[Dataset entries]
========================

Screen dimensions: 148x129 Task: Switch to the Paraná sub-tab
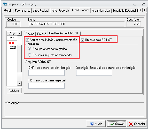click(42, 34)
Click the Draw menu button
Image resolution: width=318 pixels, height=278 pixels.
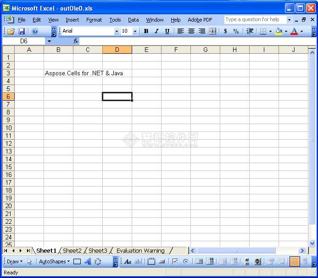click(14, 261)
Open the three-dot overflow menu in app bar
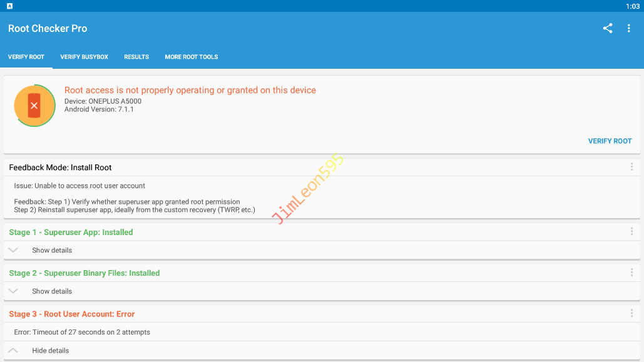 (628, 28)
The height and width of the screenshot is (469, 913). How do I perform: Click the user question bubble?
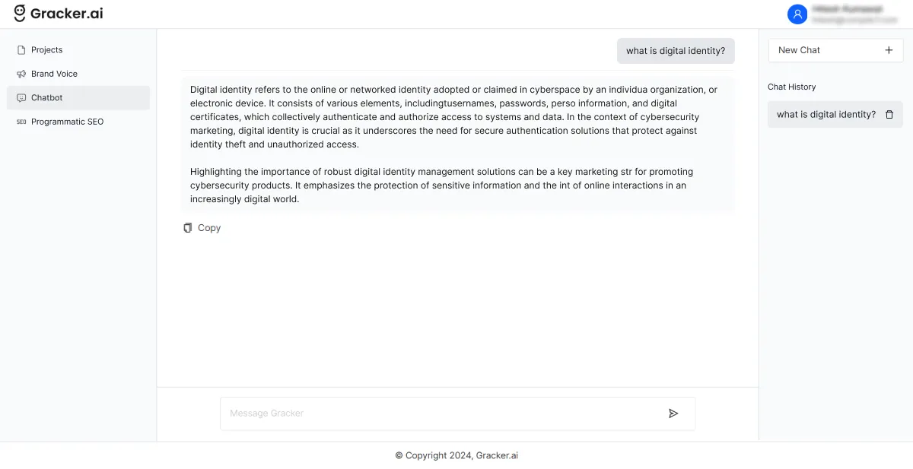tap(676, 50)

========================

▶ **TASK STATEMENT**
When you write out the data, keep every line exact and drop the pictures.

▶ **RESULT**
Screen dimensions: 148x129 Task: Switch to the Paraná sub-tab
click(42, 34)
Click the Draw menu button
Image resolution: width=318 pixels, height=278 pixels.
click(14, 261)
Open the three-dot overflow menu in app bar
 (628, 28)
The height and width of the screenshot is (469, 913). How do I perform: Click the user question bubble?
tap(676, 50)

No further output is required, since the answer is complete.